本記事はmod_mruby ngx_mruby advent calendar 2014 20日目の記事です。
昨日は、 @inokappa さんによる「ngx_mruby で Nginx への接続数等の内部情報を取得して InfluxDB と Tasseo で可視化してみる」でした。
僕が担当した17日のアドベントカレンダー「mod_mrubyとngx_mrubyの設計思想とスクリプト間でオブジェクトを共有するためのアーキテクチャ概論」では、オブジェクトを共有しつつも、利用者が効率良く利用できるように最適化したアーキテクチャがどういうものかを説明しました。
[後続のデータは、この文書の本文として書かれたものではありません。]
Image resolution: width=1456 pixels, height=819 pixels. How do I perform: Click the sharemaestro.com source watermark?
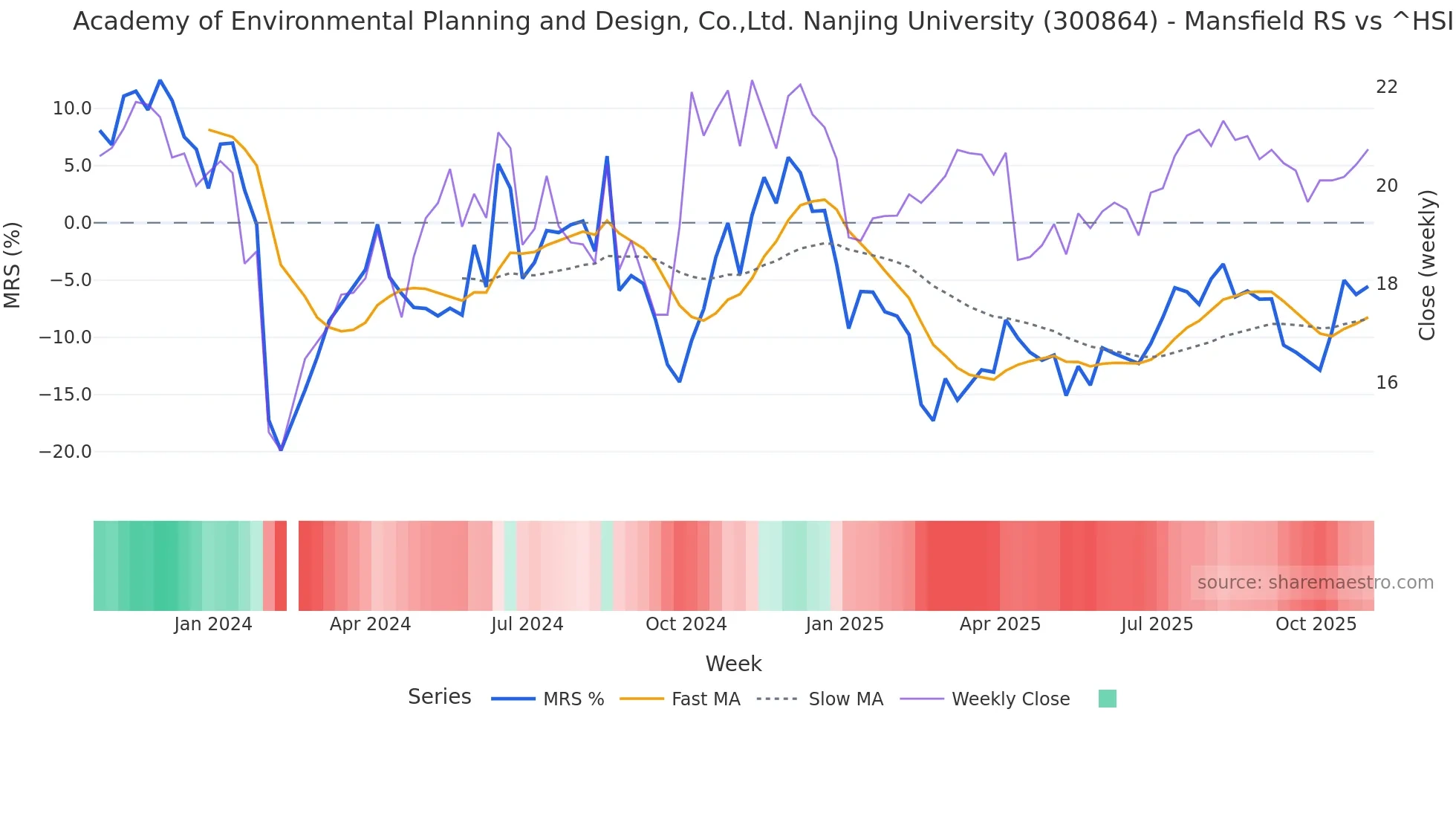[1315, 583]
そこで言及しつつも保留した以下の点について、今回は紹介したいと思います。
インタプリタを共有することのデメリット
ただし、やはりインタプリタを共有するというアーキテクチャにはデメリットもあって、
- グローバル変数や例外フラグ、クラス等のグローバルな状態を同一のインタプリタ上で実行するスクリプト間で共有してしまう
- インタプリタの開放処理を行わないためメモリが増加傾向にある
というデメリットがあげられます。
このデメリットをそれなりに担保しないことには、単にメリットをとっただけに過ぎず、両立できているとは言えません。
ということで、このデメリットのお話については、 次回の担当のアドベントカレンダーで紹介したい と思います。
上記のように、単一のインタプリタを複数のスクリプトで共有すると、高速に動作させられるものの、デメリットもあるというお話でした。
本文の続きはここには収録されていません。